Among the data that may give some indication of how the economy is doing: Sales of generic toilet paper and cheap liquor, how new your underwear is, and how hot your waitress is, and how busy the fast-food drive-thru is at breakfast time. Also: passenger subway traffic near San Francisco’s Union Square, and perhaps even the asking prices for haircuts, concert tickets, and other goods posted for sale on Craigslist.
Those latter examples come from a WSJ storyexploring different oddball data that economists are using to gauge how, say, a city’s sales tax revenues are doing:
Ted Egan, chief economist in the San Francisco Controller’s Office, said he could wait six months for California to release the detailed sales-tax data he needs for city revenue projections. But it’s quicker to look at passenger tallies from the station closest to the Union Square shopping district, which generates roughly 10% of the city’s sales-tax revenue. The Bay Area Rapid Transit District releases the data within three days, he said: “Why should I have to wait?”

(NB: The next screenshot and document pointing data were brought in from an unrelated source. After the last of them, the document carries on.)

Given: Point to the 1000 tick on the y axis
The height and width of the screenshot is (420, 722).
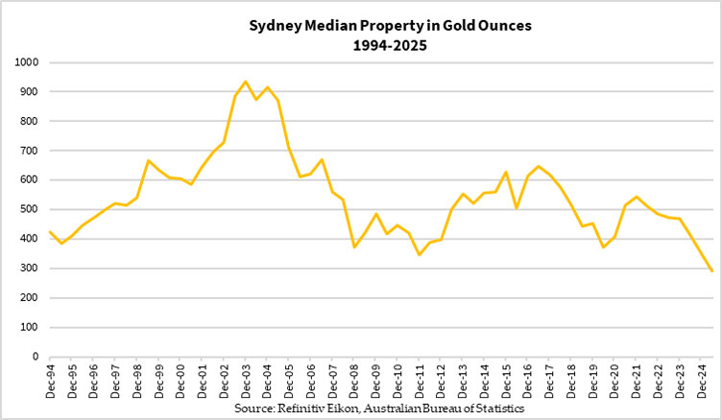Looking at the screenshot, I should pyautogui.click(x=27, y=62).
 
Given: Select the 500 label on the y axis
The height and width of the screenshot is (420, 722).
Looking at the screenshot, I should pyautogui.click(x=30, y=209).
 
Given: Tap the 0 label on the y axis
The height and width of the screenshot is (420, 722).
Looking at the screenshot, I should pyautogui.click(x=36, y=356).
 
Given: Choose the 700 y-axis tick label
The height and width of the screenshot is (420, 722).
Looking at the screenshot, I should pyautogui.click(x=30, y=151).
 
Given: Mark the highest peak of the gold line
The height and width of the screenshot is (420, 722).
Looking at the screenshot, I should pyautogui.click(x=246, y=82).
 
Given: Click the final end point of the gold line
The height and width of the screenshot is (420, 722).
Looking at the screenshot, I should pyautogui.click(x=711, y=271).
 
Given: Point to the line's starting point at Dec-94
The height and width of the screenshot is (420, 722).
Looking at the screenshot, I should pyautogui.click(x=50, y=232).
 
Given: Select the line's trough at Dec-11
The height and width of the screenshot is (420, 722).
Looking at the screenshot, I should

Egan’s the one who is interested in tracking the going rates for goods on Craigslist:
Mr. Egan said he would like to build software to monitor Craigslist prices for furniture, concert tickets, haircuts and other goods and services to measure changes in local prices. The online classified-ads site, he said, would give a quicker and more detailed read than the bimonthly data from the Labor Department.
Now, if he could only create some software that would gauge the hotness of waitresses: That’d be good for economists trying to track the job market and the overall economy, not to mention good for business at the restaurants where those hot waitresses work.